Copy out every item below word for word, keeping each line as it stands.

Excerpt from a dataset
· · · · · · ·

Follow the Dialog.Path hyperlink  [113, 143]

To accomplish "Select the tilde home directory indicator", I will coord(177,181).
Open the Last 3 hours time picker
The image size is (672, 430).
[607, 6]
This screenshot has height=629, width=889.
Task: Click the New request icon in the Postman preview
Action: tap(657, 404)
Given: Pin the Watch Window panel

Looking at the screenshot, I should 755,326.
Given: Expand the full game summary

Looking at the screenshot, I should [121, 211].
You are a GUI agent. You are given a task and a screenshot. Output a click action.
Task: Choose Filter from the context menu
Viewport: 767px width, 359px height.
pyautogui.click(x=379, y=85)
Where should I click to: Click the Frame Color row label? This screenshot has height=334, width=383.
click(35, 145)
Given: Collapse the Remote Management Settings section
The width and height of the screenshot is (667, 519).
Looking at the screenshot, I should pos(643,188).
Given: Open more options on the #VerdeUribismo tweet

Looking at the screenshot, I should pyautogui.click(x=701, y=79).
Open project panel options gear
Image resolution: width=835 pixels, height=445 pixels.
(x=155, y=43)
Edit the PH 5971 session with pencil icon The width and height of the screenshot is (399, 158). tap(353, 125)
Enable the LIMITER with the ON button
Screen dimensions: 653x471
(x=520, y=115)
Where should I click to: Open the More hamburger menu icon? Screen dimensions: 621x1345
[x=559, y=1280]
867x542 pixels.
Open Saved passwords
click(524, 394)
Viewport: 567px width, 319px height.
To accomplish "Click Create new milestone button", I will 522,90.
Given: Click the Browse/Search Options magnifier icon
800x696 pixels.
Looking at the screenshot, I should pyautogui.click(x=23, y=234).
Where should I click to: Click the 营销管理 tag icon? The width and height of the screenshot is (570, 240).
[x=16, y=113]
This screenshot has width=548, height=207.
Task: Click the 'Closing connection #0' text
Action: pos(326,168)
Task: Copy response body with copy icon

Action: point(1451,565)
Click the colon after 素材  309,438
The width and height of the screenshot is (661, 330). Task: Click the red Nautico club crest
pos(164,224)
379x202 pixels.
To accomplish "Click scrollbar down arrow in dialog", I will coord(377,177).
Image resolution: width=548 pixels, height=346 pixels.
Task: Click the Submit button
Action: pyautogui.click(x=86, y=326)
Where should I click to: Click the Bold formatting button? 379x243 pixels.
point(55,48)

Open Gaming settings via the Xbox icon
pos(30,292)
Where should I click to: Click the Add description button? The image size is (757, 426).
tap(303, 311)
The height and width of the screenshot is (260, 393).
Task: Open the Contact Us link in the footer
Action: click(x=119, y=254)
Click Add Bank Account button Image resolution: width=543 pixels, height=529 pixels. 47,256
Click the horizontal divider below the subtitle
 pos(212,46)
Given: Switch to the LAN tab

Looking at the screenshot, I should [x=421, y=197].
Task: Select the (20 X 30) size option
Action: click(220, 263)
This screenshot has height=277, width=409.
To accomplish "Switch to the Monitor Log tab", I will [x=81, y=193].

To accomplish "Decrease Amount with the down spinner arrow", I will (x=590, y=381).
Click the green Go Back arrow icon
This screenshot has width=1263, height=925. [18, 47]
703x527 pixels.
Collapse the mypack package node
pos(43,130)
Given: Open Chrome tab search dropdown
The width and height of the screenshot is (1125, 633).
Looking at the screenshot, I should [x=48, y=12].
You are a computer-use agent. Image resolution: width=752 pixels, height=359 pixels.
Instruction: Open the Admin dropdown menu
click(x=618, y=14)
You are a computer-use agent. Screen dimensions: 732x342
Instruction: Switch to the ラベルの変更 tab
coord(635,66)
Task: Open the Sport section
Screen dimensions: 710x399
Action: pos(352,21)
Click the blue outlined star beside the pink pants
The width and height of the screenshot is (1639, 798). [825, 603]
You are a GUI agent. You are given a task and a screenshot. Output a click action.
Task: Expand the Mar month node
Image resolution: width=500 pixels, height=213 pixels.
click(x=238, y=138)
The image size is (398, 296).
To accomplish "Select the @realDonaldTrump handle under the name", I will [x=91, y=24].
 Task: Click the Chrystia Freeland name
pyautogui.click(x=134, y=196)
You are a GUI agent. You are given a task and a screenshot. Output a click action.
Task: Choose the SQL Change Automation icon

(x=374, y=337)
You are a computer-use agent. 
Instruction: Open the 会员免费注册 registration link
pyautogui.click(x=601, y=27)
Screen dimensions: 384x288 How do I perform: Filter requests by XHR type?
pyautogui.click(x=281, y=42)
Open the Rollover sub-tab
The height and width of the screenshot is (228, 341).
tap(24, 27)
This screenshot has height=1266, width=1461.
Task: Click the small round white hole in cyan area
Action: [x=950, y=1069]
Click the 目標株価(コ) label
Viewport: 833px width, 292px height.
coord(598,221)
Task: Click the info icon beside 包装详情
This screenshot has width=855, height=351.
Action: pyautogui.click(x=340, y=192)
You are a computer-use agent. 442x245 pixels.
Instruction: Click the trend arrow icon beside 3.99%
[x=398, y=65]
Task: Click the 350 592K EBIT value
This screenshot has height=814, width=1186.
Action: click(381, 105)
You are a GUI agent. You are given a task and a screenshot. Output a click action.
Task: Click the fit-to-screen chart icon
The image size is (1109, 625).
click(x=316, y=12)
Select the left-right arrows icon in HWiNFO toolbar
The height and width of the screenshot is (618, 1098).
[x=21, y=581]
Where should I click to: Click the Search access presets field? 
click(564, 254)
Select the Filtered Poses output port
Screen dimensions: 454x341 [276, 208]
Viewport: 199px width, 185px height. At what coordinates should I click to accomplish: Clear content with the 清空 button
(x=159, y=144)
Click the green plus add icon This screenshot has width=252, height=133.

· · · · · · ·

▸ **WRITTEN RESPONSE**
Follow the Dialog.Path hyperlink  [113, 143]

To accomplish "Select the tilde home directory indicator", I will coord(177,181).
Open the Last 3 hours time picker
The image size is (672, 430).
[607, 6]
This screenshot has height=629, width=889.
Task: Click the New request icon in the Postman preview
Action: tap(657, 404)
Given: Pin the Watch Window panel

Looking at the screenshot, I should 755,326.
Given: Expand the full game summary

Looking at the screenshot, I should [121, 211].
You are a GUI agent. You are given a task and a screenshot. Output a click action.
Task: Choose Filter from the context menu
Viewport: 767px width, 359px height.
pyautogui.click(x=379, y=85)
Where should I click to: Click the Frame Color row label? This screenshot has height=334, width=383.
click(35, 145)
Given: Collapse the Remote Management Settings section
The width and height of the screenshot is (667, 519).
Looking at the screenshot, I should pos(643,188).
Given: Open more options on the #VerdeUribismo tweet

Looking at the screenshot, I should pyautogui.click(x=701, y=79).
Open project panel options gear
Image resolution: width=835 pixels, height=445 pixels.
(x=155, y=43)
Edit the PH 5971 session with pencil icon The width and height of the screenshot is (399, 158). tap(353, 125)
Enable the LIMITER with the ON button
Screen dimensions: 653x471
(x=520, y=115)
Where should I click to: Open the More hamburger menu icon? Screen dimensions: 621x1345
[x=559, y=1280]
867x542 pixels.
Open Saved passwords
click(524, 394)
Viewport: 567px width, 319px height.
To accomplish "Click Create new milestone button", I will 522,90.
Given: Click the Browse/Search Options magnifier icon
800x696 pixels.
Looking at the screenshot, I should pyautogui.click(x=23, y=234).
Where should I click to: Click the 营销管理 tag icon? The width and height of the screenshot is (570, 240).
[x=16, y=113]
This screenshot has width=548, height=207.
Task: Click the 'Closing connection #0' text
Action: pos(326,168)
Task: Copy response body with copy icon

Action: point(1451,565)
Click the colon after 素材  309,438
The width and height of the screenshot is (661, 330). Task: Click the red Nautico club crest
pos(164,224)
379x202 pixels.
To accomplish "Click scrollbar down arrow in dialog", I will coord(377,177).
Image resolution: width=548 pixels, height=346 pixels.
Task: Click the Submit button
Action: pyautogui.click(x=86, y=326)
Where should I click to: Click the Bold formatting button? 379x243 pixels.
point(55,48)

Open Gaming settings via the Xbox icon
pos(30,292)
Where should I click to: Click the Add description button? The image size is (757, 426).
tap(303, 311)
The height and width of the screenshot is (260, 393).
Task: Open the Contact Us link in the footer
Action: click(x=119, y=254)
Click Add Bank Account button Image resolution: width=543 pixels, height=529 pixels. 47,256
Click the horizontal divider below the subtitle
 pos(212,46)
Given: Switch to the LAN tab

Looking at the screenshot, I should [x=421, y=197].
Task: Select the (20 X 30) size option
Action: click(220, 263)
This screenshot has height=277, width=409.
To accomplish "Switch to the Monitor Log tab", I will [x=81, y=193].

To accomplish "Decrease Amount with the down spinner arrow", I will (x=590, y=381).
Click the green Go Back arrow icon
This screenshot has width=1263, height=925. [18, 47]
703x527 pixels.
Collapse the mypack package node
pos(43,130)
Given: Open Chrome tab search dropdown
The width and height of the screenshot is (1125, 633).
Looking at the screenshot, I should [x=48, y=12].
You are a computer-use agent. Image resolution: width=752 pixels, height=359 pixels.
Instruction: Open the Admin dropdown menu
click(x=618, y=14)
You are a computer-use agent. Screen dimensions: 732x342
Instruction: Switch to the ラベルの変更 tab
coord(635,66)
Task: Open the Sport section
Screen dimensions: 710x399
Action: pos(352,21)
Click the blue outlined star beside the pink pants
The width and height of the screenshot is (1639, 798). [825, 603]
You are a GUI agent. You are given a task and a screenshot. Output a click action.
Task: Expand the Mar month node
Image resolution: width=500 pixels, height=213 pixels.
click(x=238, y=138)
The image size is (398, 296).
To accomplish "Select the @realDonaldTrump handle under the name", I will [x=91, y=24].
 Task: Click the Chrystia Freeland name
pyautogui.click(x=134, y=196)
You are a GUI agent. You are given a task and a screenshot. Output a click action.
Task: Choose the SQL Change Automation icon

(x=374, y=337)
You are a computer-use agent. 
Instruction: Open the 会员免费注册 registration link
pyautogui.click(x=601, y=27)
Screen dimensions: 384x288 How do I perform: Filter requests by XHR type?
pyautogui.click(x=281, y=42)
Open the Rollover sub-tab
The height and width of the screenshot is (228, 341).
tap(24, 27)
This screenshot has height=1266, width=1461.
Task: Click the small round white hole in cyan area
Action: [x=950, y=1069]
Click the 目標株価(コ) label
Viewport: 833px width, 292px height.
coord(598,221)
Task: Click the info icon beside 包装详情
This screenshot has width=855, height=351.
Action: pyautogui.click(x=340, y=192)
You are a computer-use agent. 442x245 pixels.
Instruction: Click the trend arrow icon beside 3.99%
[x=398, y=65]
Task: Click the 350 592K EBIT value
This screenshot has height=814, width=1186.
Action: click(381, 105)
You are a GUI agent. You are given a task and a screenshot. Output a click action.
Task: Click the fit-to-screen chart icon
The image size is (1109, 625).
click(x=316, y=12)
Select the left-right arrows icon in HWiNFO toolbar
The height and width of the screenshot is (618, 1098).
[x=21, y=581]
Where should I click to: Click the Search access presets field? 
click(564, 254)
Select the Filtered Poses output port
Screen dimensions: 454x341 [276, 208]
Viewport: 199px width, 185px height. At what coordinates should I click to accomplish: Clear content with the 清空 button
(x=159, y=144)
Click the green plus add icon This screenshot has width=252, height=133.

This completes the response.